Greater investment in clinical skills education would help medical schools to retain the best clinician-educators and allow more time to be devoted to the teaching of bedside skills. In this patient-centered approach – where bedside skills and the doctor-patient relationship are given as much attention as scientific and technological tools – the patient is both the focus of the diagnostic process and the key educational tool for the medical student. The result would be doctors who are better prepared to gather information, reducing misdiagnoses and medical costs, optimising treatment, and improving the doctor-patient relationship, ultimately leading to enhanced health in the general population. It is undeniable that better medical education leads to better patient care, and better patient care saves money and, most importantly, better care saves lives.
Dr Faustinella also believes that poor clinical skills lead to a loss of the immense value associated with talking and listening to the patient, taking a thorough history and performing an accurate physical exam.

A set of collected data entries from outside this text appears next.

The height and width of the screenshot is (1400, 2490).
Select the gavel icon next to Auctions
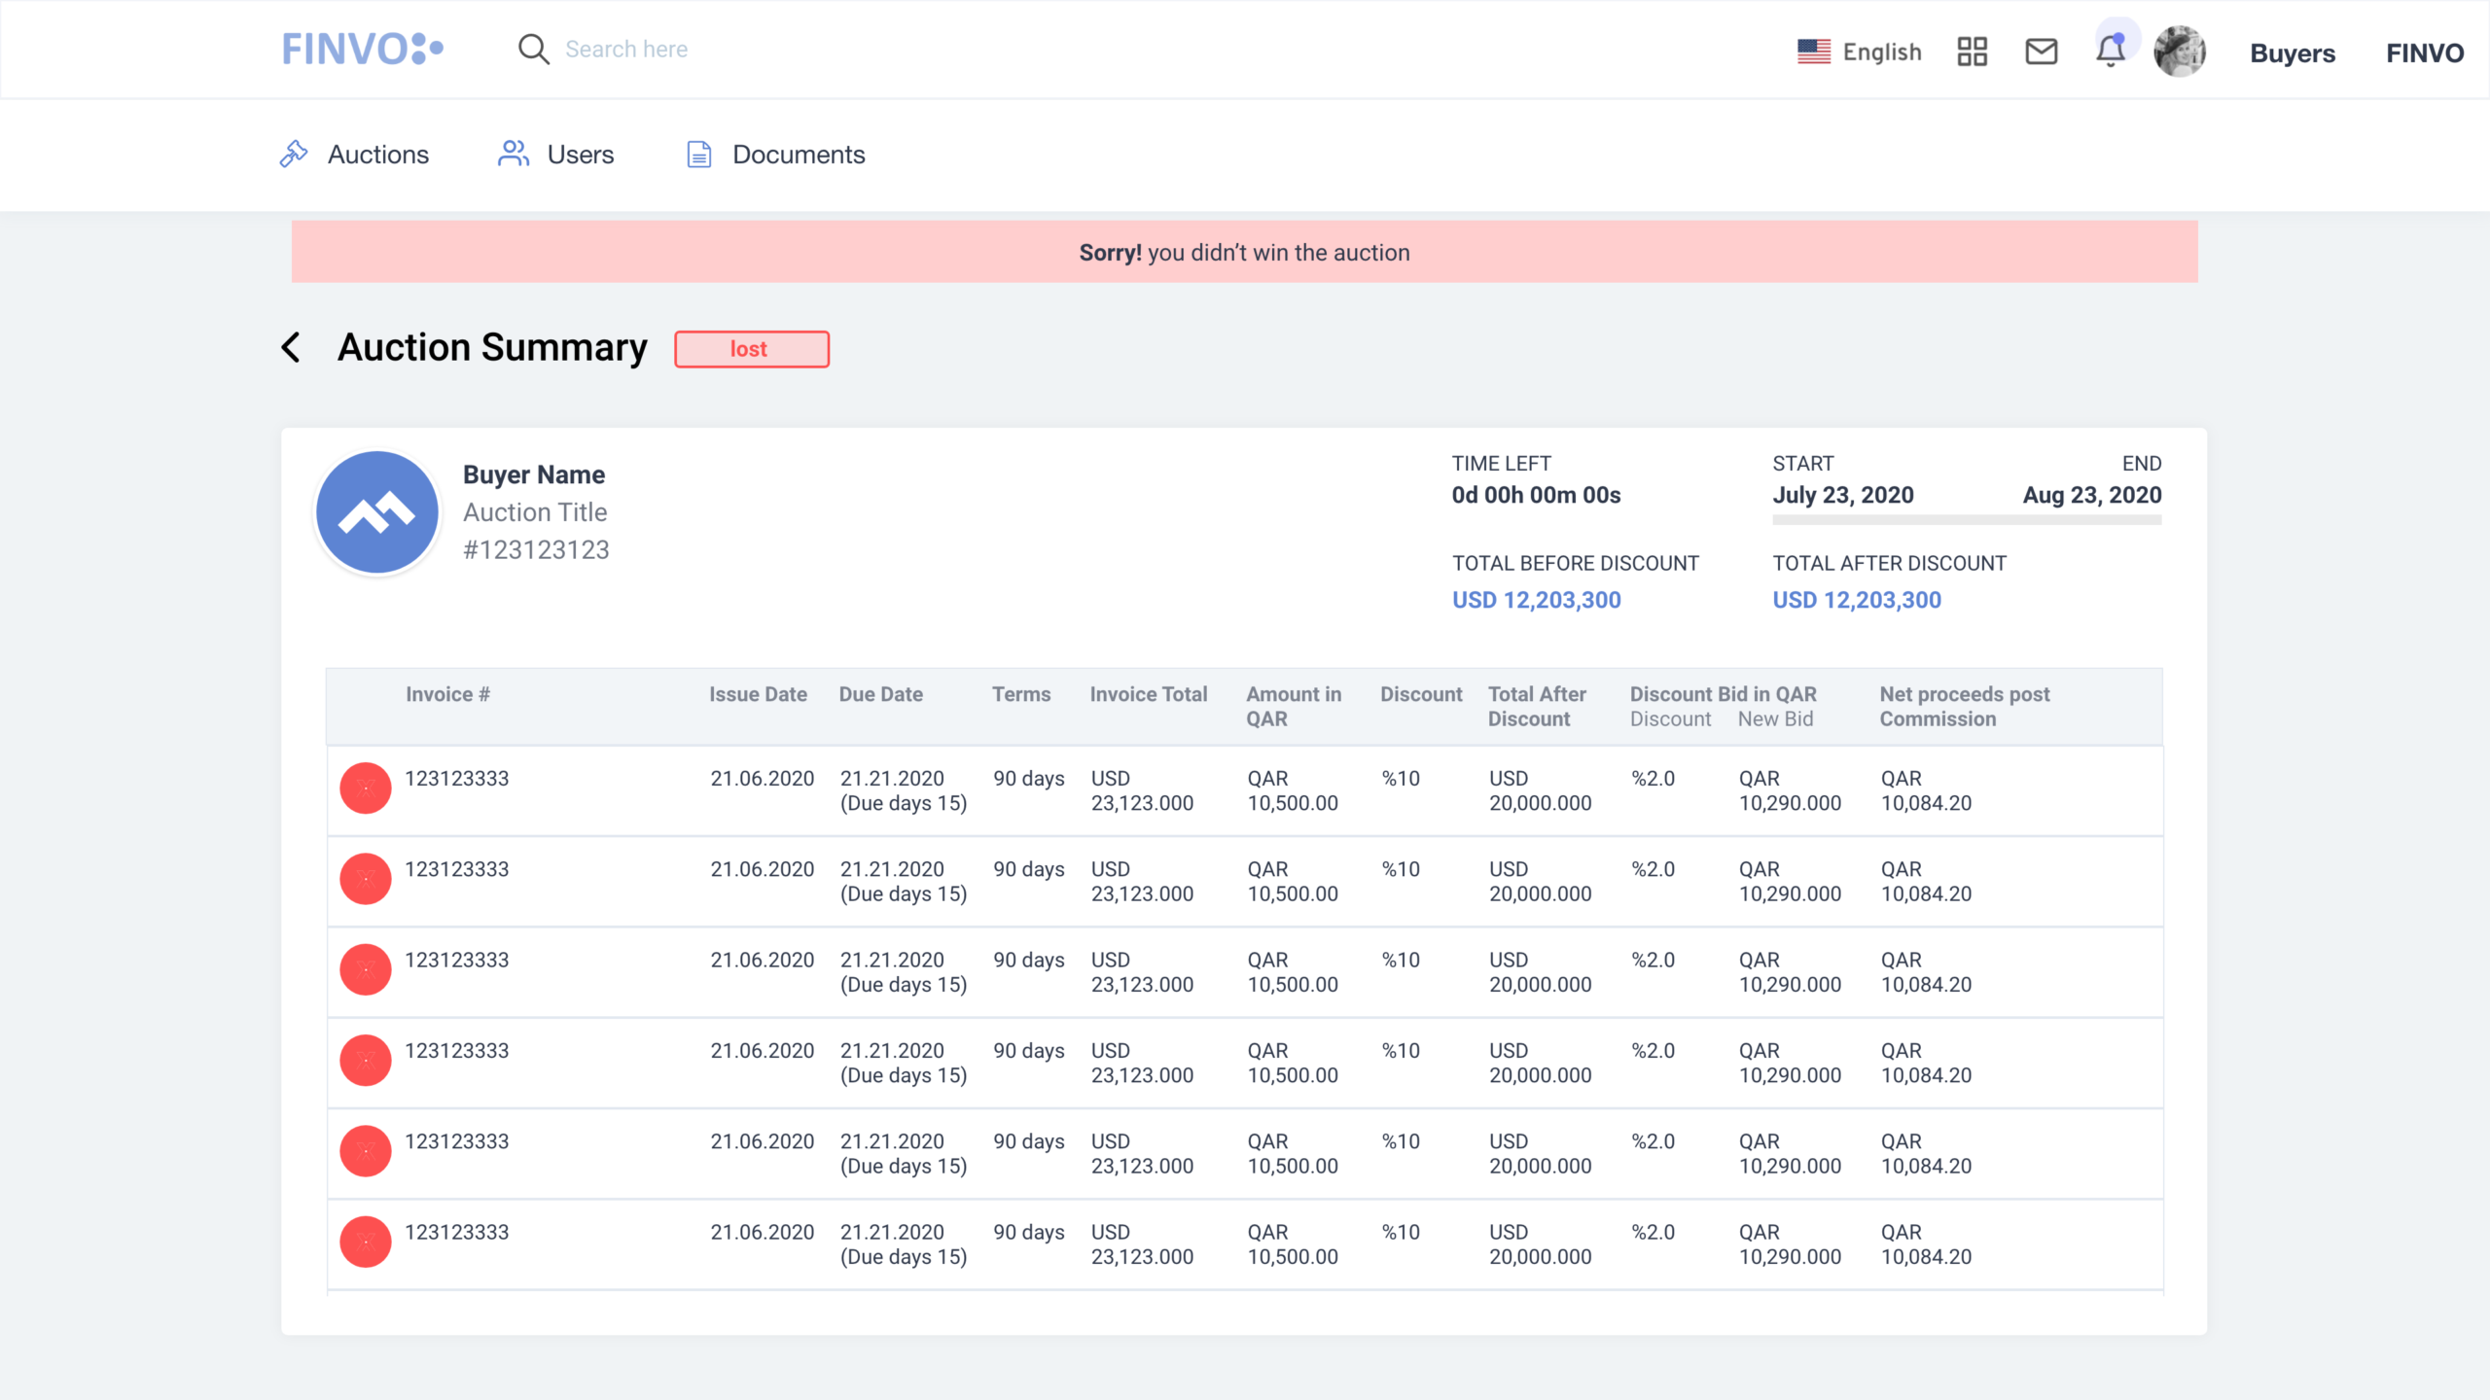click(292, 154)
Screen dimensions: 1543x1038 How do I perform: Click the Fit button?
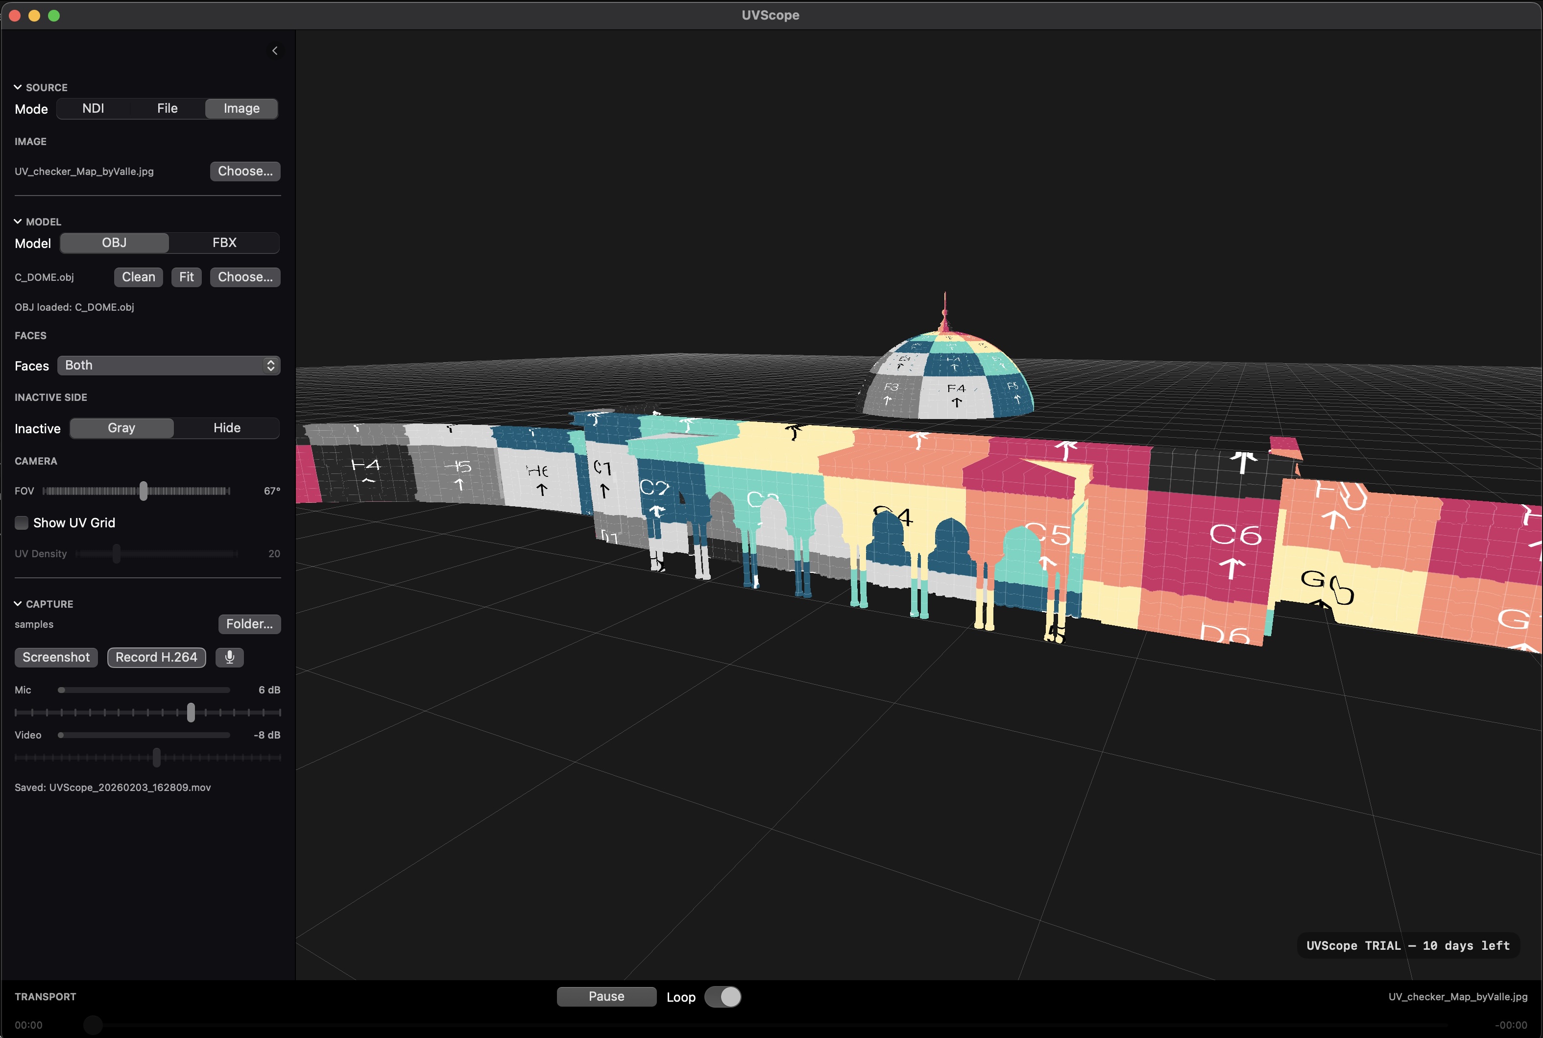point(186,277)
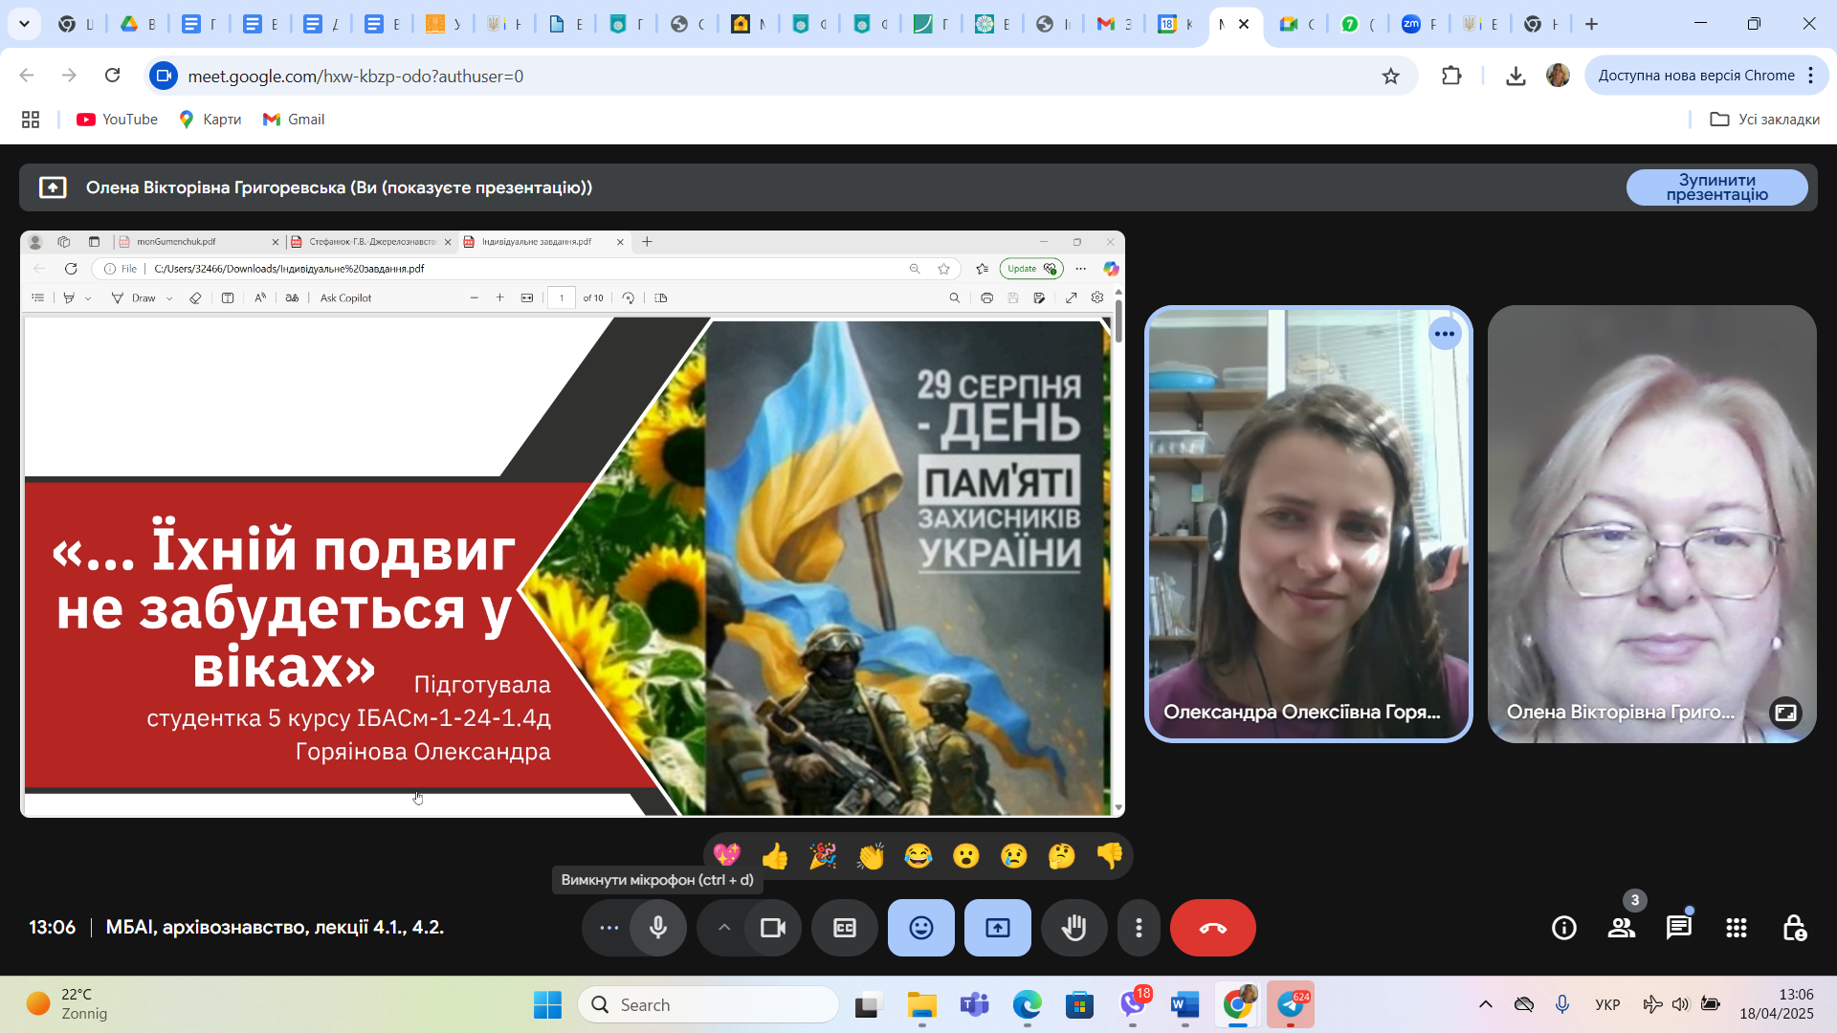
Task: Open the people list icon
Action: (1622, 928)
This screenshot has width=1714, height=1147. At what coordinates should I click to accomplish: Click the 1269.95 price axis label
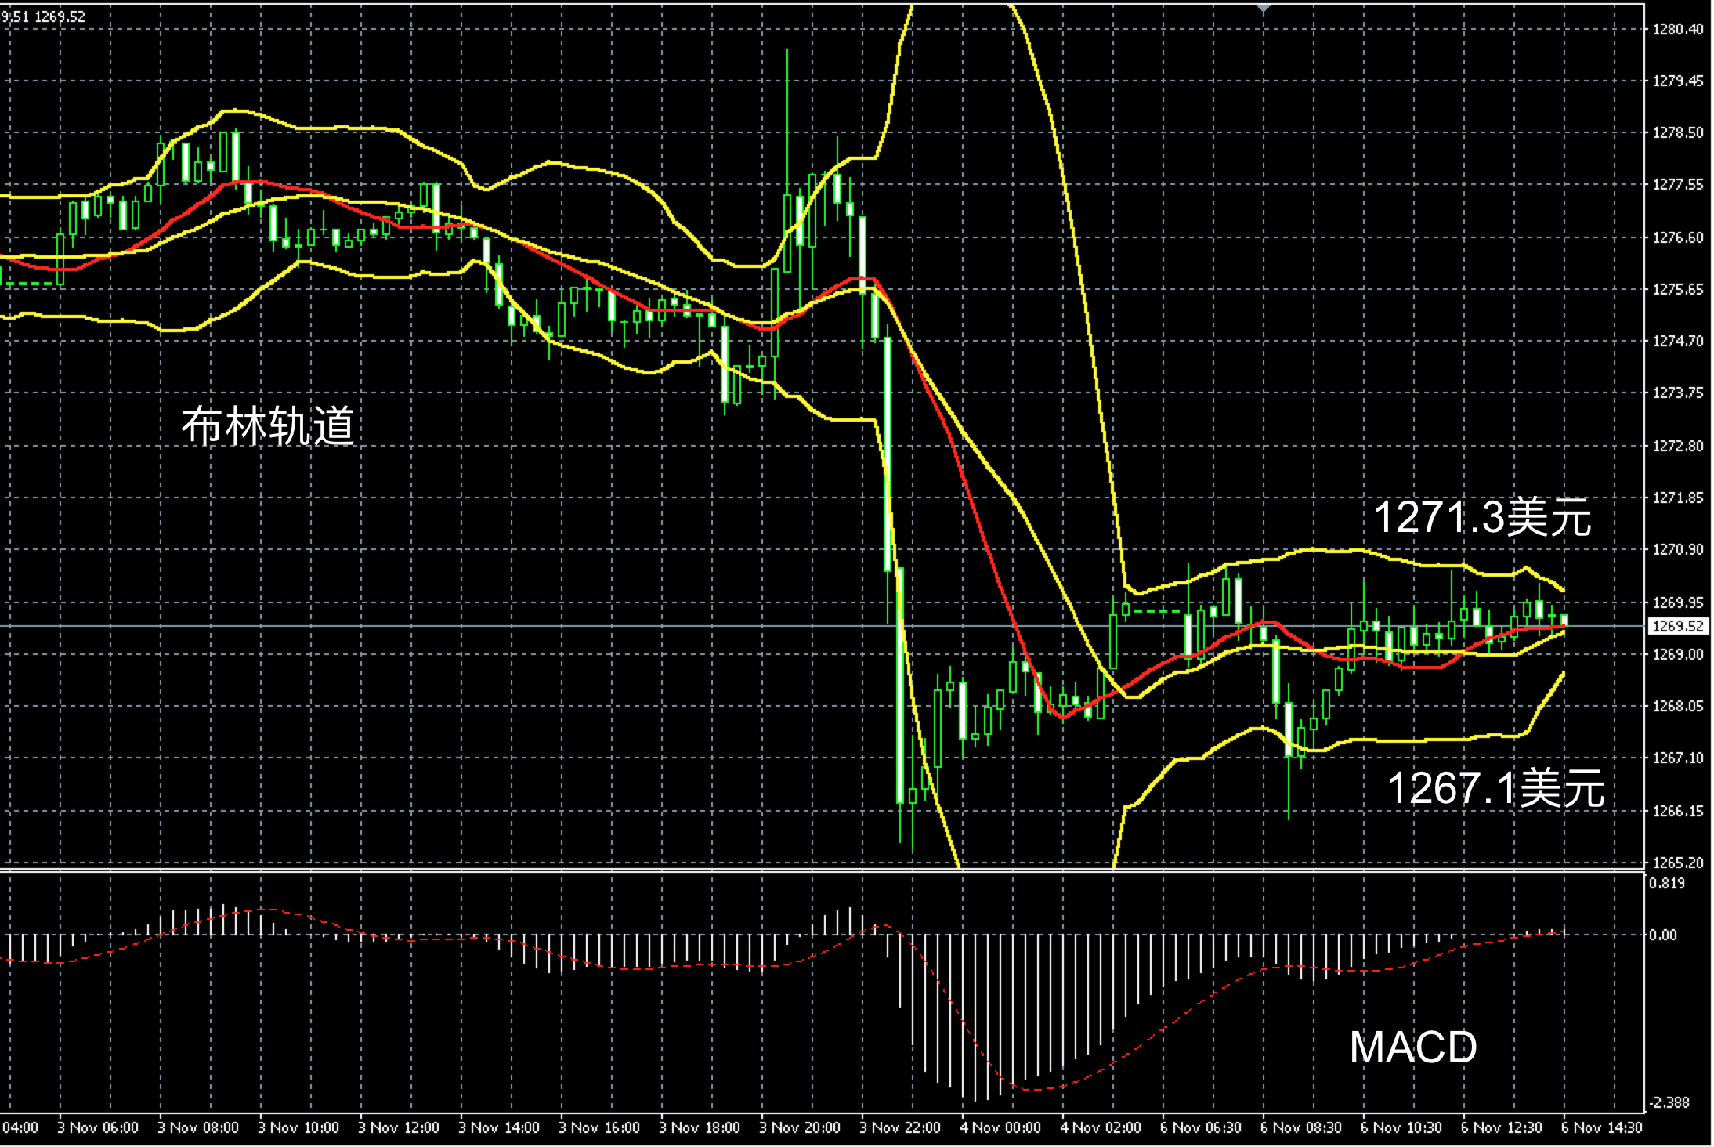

This is how the physician establishes a rapport of trust with a patient – a relationship that is based not only on transparency and respect but also on shared humanity. Developing appropriate clinical skills will ultimately foster compassion and bring back humanism in medicine.
What can medical schools do to halt the decline in clinical skills?
<> The fundamental issue is that medical schools often create an environment which does not foster the teaching of bedside clinical skills. Many schools value funded research and sub-specialties which bring in high-revenue patients as their greatest assets, while teaching and primary care, both critical to the development of solid clinical skills, are marginalized and often at the bottom of the prestige ladder. Clinician-educators are essential to the success of medical schools, but they appear to be profoundly undervalued. Many are overloaded with clinical work and are given limited protected time for education, causing frustration and lower levels of job satisfaction. Loss of clinician-educators from medical schools is becoming a worrisome trend and generates a vicious cycle leading to further deterioration of the quality of clinical training. Medical school administrators should consider investing resources in support of clinician-educators, by providing them with protected time, training opportunities, financial incentives, academic rewards, promotion and recognition.